**What the task asks:**
Run through the records and, wherever a line holds the word "agent", return that line.

**Record set:**
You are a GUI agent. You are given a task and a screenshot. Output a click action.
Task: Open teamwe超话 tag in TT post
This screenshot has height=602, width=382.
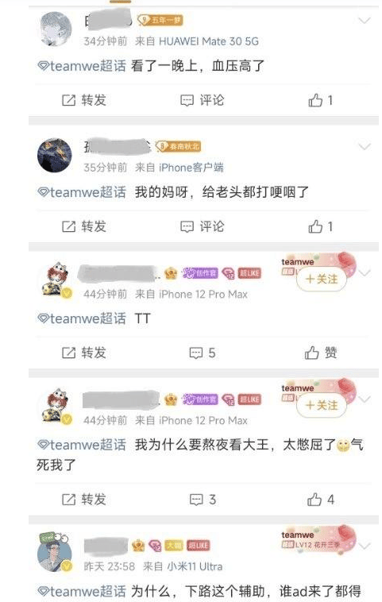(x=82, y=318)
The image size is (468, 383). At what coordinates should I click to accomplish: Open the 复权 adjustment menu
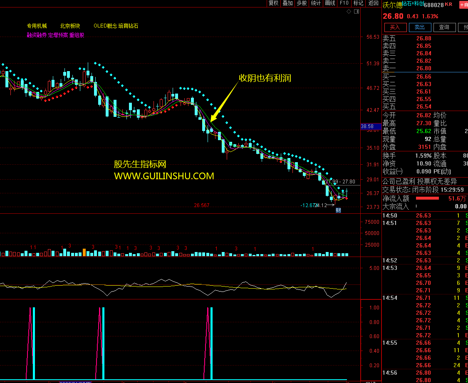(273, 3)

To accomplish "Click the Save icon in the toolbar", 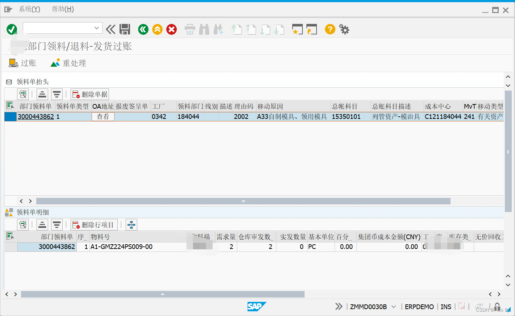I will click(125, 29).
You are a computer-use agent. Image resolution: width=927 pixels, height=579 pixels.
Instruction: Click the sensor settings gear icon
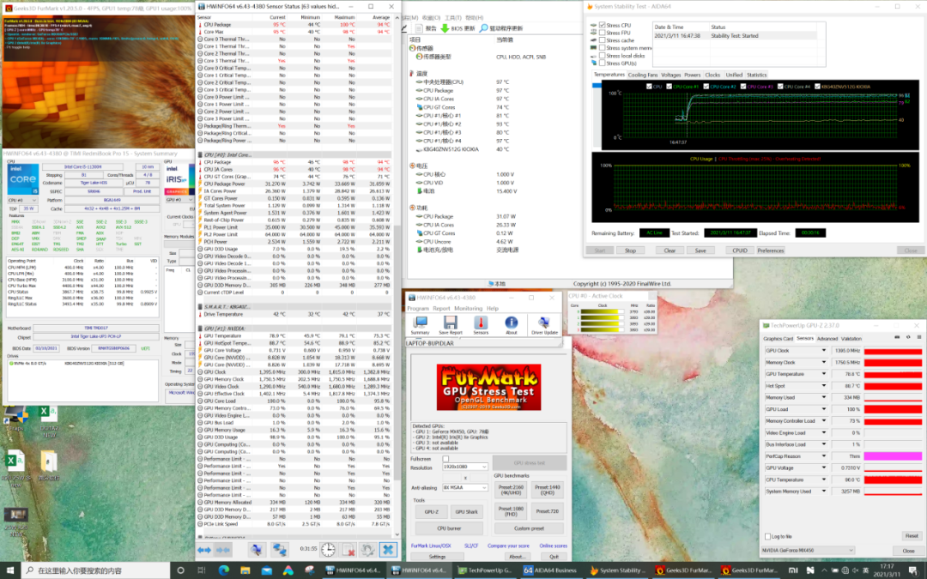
...
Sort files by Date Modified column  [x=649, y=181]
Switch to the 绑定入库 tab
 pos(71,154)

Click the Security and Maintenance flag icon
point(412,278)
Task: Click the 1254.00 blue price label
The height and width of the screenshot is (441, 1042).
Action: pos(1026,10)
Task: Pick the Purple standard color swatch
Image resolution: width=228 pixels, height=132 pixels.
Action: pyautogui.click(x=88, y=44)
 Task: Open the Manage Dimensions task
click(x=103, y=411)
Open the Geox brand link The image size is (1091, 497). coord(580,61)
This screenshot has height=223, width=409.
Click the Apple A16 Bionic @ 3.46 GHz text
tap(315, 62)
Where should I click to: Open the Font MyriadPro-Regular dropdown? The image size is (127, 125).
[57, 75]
--
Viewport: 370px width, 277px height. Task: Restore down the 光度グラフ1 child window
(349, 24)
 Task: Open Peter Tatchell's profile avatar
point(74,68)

**Answer:**
You are a GUI agent. You are given a task and a screenshot. Output a click action.
You are a computer-use agent. Image resolution: width=927 pixels, height=579 pixels.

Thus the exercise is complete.